[Spread-users] Fault Tolerant Server

Yuval Lifshitz yuvalif at gmail.com
Thu Dec 23 02:06:30 EST 2004


You should also check "wackamole" (look at www.backhand.org). The truth is
that I ran into many problems (compilation errors, crashes...) trying to use
it on Linux (I gave up eventually), but the main idea there is using virtual
Ips.
A "service" is provided by a set of virtual Ips, which enables both fault
tolerance and load balancing.
There is still one problem in they way of deciding which is the "active"
service provider, ordering is good, and is working fine in one direction -
when the 0-th node is down, the 1-st node is taking over, and so on. But,
when "0" is up again, there might be an ambiguous situation.
Another problem is that not all IT people (and some routers) like software
that messes with their Ips.
Since I'm working on it right now, I'll be glad to share more code/ideas in
that subject.

Yuval.

> David,
>
> A lot of what you do is not needed when using Spread. The group membership
notifications give you for free the whole process of 
> discovery. It is also guaranteed that the group membership lists will
contain the members in the same order for all members.
>
> Play a bit with sptuser or spuser and try it with several members and
several groups and see how it works.
>
> If I missed something, let me know.
>
> Cheers,
>
>	:) Yair.
>
> David Avraamides wrote:
> The basic approach I use is what I call "discovery". In our world each 
> type of service would publish on a different spread group and whenever 
> a service comes up it broadcasts a discovery request message on the group.
> Any other instances of the service respond with a discovery reply and 
> the requesting service adds their private group name to a list. This 
> service then adds itself to the list. The list is sorted 
> alphabetically and this determines the ranking of the peers. 
> Additionally, each service sends out heartbeats and a listening 
> service updates the last heartbeat time of that peer. A background 
> timer removes stale peers from the peer list. The net effect is that 
> each instance of a service should maintain an identical list of the active
peers in the peer group.
> 
> All services go through this process and the decision of whether a 
> service should implement fault-tolerance, horizontal scaling, or both 
> is up to the derived class. In the fault-tolerant only case, the peer 
> with rank 0 is the only one that publishes messages.
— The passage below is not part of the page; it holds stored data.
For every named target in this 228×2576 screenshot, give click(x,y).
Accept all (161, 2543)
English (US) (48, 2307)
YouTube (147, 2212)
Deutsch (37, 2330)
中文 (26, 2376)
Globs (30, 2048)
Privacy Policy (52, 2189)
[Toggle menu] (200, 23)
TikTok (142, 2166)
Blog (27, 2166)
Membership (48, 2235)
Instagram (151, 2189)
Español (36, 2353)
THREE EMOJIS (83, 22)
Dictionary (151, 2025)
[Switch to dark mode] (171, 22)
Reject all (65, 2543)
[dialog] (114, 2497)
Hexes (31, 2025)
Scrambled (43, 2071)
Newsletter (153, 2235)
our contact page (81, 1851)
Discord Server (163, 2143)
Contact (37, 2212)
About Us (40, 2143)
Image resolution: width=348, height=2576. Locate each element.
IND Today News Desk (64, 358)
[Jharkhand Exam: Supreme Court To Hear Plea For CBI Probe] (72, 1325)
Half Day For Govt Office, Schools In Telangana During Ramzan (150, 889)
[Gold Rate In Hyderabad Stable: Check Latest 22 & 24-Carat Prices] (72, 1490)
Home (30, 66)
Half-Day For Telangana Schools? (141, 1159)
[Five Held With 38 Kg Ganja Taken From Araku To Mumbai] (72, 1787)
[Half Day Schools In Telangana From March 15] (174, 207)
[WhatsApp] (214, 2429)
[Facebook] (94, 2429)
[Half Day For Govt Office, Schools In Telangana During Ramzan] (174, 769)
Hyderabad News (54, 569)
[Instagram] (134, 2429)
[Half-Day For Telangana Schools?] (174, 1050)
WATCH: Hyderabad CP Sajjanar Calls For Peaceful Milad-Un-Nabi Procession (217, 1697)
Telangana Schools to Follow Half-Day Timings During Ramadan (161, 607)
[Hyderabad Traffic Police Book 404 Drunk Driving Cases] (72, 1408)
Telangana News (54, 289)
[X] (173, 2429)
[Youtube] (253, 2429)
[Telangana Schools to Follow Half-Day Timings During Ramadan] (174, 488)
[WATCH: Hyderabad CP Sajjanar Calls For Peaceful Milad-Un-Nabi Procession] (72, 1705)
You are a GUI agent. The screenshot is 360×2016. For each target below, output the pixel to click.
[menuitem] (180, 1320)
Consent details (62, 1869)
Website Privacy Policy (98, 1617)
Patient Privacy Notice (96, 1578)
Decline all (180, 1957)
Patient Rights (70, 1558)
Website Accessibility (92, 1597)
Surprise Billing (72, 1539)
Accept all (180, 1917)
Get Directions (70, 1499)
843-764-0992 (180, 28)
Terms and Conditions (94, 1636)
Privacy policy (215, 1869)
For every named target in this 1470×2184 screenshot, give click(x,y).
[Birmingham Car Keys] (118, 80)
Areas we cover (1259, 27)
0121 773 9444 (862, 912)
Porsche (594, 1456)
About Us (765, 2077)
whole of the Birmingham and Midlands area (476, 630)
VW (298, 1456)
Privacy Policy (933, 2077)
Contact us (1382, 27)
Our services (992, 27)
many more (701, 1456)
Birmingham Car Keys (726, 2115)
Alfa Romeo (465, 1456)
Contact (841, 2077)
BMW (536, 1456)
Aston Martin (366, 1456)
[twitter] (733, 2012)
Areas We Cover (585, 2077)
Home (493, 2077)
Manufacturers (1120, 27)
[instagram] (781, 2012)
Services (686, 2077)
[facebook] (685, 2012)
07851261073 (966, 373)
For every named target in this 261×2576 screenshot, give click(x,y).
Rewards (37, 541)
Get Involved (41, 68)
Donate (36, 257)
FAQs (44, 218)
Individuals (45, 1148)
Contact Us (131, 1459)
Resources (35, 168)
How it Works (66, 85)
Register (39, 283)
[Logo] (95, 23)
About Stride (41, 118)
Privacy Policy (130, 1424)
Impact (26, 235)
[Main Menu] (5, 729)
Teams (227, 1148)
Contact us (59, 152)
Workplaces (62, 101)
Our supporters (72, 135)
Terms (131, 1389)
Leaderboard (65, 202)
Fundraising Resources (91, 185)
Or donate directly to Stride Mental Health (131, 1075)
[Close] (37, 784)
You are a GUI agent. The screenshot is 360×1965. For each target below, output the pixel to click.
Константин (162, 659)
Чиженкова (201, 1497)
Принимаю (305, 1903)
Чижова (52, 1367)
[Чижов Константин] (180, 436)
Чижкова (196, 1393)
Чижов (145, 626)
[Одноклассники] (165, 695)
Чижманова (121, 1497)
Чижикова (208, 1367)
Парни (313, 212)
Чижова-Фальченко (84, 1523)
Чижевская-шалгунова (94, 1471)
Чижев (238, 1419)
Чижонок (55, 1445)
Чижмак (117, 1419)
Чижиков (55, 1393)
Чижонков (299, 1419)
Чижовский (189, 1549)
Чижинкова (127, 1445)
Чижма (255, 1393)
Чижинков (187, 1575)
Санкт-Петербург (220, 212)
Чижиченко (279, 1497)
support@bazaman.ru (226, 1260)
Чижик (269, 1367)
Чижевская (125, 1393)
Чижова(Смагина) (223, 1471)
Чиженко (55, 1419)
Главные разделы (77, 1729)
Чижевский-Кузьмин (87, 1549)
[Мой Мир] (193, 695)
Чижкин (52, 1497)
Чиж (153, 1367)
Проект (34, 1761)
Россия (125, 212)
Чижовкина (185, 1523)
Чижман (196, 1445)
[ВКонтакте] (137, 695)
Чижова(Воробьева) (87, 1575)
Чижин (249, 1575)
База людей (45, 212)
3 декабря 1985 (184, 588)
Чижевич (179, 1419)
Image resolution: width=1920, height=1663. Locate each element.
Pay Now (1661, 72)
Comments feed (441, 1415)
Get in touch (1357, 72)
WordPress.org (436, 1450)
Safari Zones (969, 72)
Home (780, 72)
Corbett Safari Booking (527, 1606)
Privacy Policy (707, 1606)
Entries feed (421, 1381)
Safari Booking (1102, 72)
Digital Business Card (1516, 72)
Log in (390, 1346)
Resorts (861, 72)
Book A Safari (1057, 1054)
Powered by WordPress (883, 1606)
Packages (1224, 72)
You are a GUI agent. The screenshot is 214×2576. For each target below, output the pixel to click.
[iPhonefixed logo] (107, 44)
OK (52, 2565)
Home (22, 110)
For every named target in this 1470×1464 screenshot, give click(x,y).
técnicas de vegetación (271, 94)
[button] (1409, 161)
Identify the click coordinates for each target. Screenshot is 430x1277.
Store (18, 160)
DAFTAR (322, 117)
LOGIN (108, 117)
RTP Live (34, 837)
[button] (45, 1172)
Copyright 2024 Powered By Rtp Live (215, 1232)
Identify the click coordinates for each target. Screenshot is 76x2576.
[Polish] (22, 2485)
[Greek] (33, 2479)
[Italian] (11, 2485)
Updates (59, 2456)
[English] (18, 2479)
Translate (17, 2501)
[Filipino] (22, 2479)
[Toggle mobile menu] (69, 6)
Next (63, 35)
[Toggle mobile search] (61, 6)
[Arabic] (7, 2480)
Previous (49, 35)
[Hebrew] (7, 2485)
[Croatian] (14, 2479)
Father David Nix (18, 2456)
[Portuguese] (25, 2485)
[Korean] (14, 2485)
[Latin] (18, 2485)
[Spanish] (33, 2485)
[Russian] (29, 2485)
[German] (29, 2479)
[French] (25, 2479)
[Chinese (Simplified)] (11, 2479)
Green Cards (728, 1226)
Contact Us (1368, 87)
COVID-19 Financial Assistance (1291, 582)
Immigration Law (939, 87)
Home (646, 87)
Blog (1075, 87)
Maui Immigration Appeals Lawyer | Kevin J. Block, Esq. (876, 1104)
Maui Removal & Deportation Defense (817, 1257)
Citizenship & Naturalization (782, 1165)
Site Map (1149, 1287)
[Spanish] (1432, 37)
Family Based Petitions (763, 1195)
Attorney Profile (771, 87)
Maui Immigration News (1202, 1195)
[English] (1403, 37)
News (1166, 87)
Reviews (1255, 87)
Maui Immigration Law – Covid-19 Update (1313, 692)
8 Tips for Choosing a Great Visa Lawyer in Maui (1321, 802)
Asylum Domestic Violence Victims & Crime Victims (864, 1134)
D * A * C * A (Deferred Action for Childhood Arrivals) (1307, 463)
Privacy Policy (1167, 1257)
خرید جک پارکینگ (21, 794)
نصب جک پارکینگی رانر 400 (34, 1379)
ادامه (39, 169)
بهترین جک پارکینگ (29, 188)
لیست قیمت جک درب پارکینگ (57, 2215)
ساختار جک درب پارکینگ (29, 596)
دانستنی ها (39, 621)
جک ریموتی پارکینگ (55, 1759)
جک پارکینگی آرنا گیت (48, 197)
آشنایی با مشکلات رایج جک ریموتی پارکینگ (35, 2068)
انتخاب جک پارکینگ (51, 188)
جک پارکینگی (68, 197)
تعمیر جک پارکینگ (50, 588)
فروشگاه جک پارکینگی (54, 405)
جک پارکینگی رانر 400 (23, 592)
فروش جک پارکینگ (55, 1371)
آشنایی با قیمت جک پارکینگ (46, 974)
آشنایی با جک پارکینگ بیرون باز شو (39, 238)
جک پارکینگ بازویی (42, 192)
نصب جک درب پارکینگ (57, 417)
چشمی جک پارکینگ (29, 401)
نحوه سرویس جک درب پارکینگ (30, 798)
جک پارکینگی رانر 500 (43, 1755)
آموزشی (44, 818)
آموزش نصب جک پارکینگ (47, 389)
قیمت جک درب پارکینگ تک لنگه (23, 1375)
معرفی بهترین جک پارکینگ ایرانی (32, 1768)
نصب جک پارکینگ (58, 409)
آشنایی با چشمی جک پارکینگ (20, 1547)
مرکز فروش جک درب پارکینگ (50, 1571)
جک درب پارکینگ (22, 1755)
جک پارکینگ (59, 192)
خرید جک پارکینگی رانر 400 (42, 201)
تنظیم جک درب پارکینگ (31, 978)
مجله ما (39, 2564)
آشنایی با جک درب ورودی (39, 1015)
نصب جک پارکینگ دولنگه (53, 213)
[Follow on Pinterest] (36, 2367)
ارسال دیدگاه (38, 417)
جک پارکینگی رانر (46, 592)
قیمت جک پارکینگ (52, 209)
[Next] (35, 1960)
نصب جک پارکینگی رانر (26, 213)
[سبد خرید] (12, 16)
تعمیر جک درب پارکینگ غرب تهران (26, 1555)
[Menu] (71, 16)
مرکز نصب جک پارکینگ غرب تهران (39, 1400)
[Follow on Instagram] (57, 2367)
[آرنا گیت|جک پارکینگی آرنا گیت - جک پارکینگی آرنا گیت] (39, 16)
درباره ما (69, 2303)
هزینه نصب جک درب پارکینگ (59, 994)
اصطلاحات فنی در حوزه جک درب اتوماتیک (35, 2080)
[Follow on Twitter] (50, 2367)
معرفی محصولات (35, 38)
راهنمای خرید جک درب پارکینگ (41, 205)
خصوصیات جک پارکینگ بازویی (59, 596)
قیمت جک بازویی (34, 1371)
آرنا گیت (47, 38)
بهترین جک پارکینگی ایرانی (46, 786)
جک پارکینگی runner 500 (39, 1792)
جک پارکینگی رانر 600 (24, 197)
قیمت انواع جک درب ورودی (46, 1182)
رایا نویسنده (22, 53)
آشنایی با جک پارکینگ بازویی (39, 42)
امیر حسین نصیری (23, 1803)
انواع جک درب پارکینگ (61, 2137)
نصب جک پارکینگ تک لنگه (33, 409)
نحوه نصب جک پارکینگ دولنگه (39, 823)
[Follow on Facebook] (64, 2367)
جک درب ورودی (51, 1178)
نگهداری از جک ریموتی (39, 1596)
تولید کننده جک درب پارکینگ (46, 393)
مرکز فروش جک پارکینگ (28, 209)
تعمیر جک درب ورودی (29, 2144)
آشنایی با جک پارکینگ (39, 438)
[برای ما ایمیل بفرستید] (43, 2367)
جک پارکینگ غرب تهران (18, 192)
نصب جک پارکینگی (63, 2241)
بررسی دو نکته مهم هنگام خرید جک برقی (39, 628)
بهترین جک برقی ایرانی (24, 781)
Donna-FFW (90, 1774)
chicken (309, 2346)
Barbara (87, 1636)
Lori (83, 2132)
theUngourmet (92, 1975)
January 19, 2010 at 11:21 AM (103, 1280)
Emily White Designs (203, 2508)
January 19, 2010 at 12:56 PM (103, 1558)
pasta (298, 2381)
All of the peers 
> will "hear" requests but only the 0-th peer in the ranking is active (i.e.
> the master). If it goes down, planned or unplanned, the rest of the 
> peers will adjust their list and one of them will become the new peer 
> and start publishing. This works whether the service is a 
> request-reply model or a pub-sub model. In the pub-sub model, after 
> discovery, the publisher sends out a topic list request so all clients 
> will let it know what topics they are listening to. This way it should 
> maintain the same subscription list as the master publisher.
> 
> For the horizontal scaling case, I simply "distribute" the requests 
> among the peers by modding the request ID (set uniquely by the client) 
> with the number of peers in the peer list. If the remainder matches 
> this instance's rank, it process the message, else it discards it. For 
> subscriptions, I don't have a request ID so I mod the hash of the 
> topic ID. Same diff - each client request is handled by one service.
> 
> Issues:
> - I don't support true load balancing, its really just dynamic request 
> partitioning. But that's fine for our needs (so far).
> - There are possible race conditions (server dies while processing a 
> request and no other service will pick up the request). I just let the 
> client handle it by retrying the request later. A typical client will 
> blast out a large number of request and monitor the replies and after 
> some time period, timeout and examine/retry any missing replies. If 
> two replies are received by a client, the last one wins. In our world 
> (hedge
> fund) the latest one is the best one to use.
> - I'm still playing with good timeouts for how long to wait before 
> marking a service as stale or waiting for discovery replies (right now 
> 5 seconds).
> - Some services partition better less randomly, for example our 
> calculation service is best partitioned by the type of model 
> (convertible bond, option, CDS, etc.) so it can look at the instrument 
> type of the request rather than modding the request ID. The point is 
> that its up to the specific implementation of the service to make this 
> decision.
> 
> I've also written a launcher service that can start/stop other 
> services proactively or reactively, thus our risk scenario process 
> could ask the launcher service to start up the calculation service on 
> every machine on the LAN, run our risk scenarios, then ask them to be 
> stopped (that hasn't really been tested yet, but its designed in). My 
> plan is to deploy the launcher and "service" assembly (this is all in 
> C#) on every machine in the firm (client or server) and make them 
> available as worker machines if/when needed.